Finally, economists may do more counterfactual reasoning than other groups but that doesn't mean they have it all figured out. Ask your average economist to quickly model a counterfactual and it could easily end up being as myopic or hyperopic too. The solution is really to get all analysts better trained on heuristics for reasoning about counterfactuals in a way that is prosocial. To me that is what you get to if you try to implement philosophies like Toby's global consequentialism. But we need more practical work on things like this, not repetitive claims about Shapley values.
I'm writing quickly and hope this comes across in the right spirit. I do find the strong claims in this post frustrating to see, but I welcome that you raised the topic.
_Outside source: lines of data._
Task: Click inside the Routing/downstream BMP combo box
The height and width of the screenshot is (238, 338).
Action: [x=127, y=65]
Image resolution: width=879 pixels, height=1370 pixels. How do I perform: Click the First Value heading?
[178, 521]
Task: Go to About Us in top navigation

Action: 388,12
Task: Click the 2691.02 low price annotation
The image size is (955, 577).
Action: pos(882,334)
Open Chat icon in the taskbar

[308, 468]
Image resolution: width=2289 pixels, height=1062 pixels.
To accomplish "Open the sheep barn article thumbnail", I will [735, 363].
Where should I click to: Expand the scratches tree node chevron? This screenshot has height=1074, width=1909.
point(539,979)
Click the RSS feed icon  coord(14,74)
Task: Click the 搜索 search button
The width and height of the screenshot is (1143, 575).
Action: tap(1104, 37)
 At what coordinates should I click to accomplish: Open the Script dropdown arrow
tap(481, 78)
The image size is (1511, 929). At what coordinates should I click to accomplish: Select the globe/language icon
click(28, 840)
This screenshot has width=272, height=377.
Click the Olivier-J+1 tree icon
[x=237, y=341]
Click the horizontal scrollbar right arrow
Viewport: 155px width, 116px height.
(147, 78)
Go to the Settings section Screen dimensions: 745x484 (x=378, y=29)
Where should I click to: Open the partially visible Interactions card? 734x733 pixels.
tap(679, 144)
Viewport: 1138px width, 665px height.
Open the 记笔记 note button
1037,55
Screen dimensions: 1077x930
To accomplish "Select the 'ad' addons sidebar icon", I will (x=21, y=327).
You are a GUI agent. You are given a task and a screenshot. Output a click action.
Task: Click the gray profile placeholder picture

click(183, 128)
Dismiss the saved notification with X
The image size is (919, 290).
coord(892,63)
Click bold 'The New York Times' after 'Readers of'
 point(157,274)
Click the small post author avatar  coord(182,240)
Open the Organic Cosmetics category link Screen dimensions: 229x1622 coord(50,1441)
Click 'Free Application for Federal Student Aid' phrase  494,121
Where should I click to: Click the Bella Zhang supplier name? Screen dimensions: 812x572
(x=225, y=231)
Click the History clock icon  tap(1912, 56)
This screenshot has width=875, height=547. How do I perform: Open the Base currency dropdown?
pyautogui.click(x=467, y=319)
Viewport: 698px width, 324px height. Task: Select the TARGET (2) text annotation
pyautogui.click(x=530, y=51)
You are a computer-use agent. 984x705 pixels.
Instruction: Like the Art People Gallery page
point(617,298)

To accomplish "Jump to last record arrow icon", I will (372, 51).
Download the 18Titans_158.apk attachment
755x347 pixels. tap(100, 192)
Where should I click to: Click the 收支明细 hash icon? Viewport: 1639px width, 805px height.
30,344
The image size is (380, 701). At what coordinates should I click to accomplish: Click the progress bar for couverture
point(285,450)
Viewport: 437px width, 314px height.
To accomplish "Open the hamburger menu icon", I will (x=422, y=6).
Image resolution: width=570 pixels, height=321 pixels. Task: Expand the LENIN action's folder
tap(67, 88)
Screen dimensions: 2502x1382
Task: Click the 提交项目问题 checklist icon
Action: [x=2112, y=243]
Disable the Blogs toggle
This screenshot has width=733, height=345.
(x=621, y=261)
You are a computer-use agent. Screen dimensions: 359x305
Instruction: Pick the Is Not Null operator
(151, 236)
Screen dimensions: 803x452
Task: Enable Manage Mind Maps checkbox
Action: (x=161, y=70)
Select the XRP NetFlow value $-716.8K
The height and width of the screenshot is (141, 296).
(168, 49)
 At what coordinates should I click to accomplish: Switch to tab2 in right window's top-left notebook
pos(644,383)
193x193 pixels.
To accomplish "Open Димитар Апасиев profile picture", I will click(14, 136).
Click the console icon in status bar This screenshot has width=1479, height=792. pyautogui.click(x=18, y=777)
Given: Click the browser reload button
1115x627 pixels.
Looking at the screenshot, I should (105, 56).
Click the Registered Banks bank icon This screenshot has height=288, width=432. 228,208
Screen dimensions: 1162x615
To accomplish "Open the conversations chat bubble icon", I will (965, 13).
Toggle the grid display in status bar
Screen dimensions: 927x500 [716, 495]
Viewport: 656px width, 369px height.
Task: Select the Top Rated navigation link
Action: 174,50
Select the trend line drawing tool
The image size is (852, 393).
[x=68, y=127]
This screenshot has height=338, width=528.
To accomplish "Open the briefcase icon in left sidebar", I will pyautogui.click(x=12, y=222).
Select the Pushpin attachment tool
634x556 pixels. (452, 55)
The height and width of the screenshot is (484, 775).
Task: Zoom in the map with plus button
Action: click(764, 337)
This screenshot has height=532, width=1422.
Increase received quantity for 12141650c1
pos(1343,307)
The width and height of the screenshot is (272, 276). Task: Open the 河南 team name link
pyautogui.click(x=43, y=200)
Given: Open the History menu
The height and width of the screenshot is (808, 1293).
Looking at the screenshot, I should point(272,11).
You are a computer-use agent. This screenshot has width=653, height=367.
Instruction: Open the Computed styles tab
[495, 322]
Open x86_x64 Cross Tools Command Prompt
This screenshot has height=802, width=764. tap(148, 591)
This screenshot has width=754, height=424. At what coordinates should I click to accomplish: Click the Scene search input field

A comment and then a question. One problem I've encountered in trying to explain ideas like this to a non-technical audience is that actually the standard rationales for 'why softmax' are either a) technical or b) not convincing or even condescending about its value as a decision-making approach. Indeed, the 'Agents as probabilistic programs' page you linked to introduces softmax as "People do not always choose the normatively rational actions. The softmax agent provides a simple, analytically tractable model of sub-optimal choice." The 'Softmax demystified' page offers relatively technical reasons (smoothing is good, flickering bad) and an unsupported claim (it is good to pick lower utility options some of the time). Implicitly this makes presentations of ideas like this have the flavor of "trust us, you should use this because it works in practice, even it has origins in what we think is irrational or that we can't justify". And, to be clear, I say that as someone who's on your side, trying to think of how to share these ideas with others. I think there is probably a link between what I've described above and Michael Plant's point (3).
So, I'm wonder if 'we can do better' in justifying softmax (and similar approaches). What is the most convincing argument you've seen?
I feel like the holy grail would be an empirical demonstration that an RL agent develops softmax like properties across a range of realistic environments. And/or a theoretical argument for why this should happen.
Yeah, it seems we do have a semantic difference here. But, how you're using 'raw impact units' makes sense to me.
Nice, clear examples! I feel inspired by them to sketch out what I think the "correct" approach would look like. With plenty of room for anyone to choose their own parameters.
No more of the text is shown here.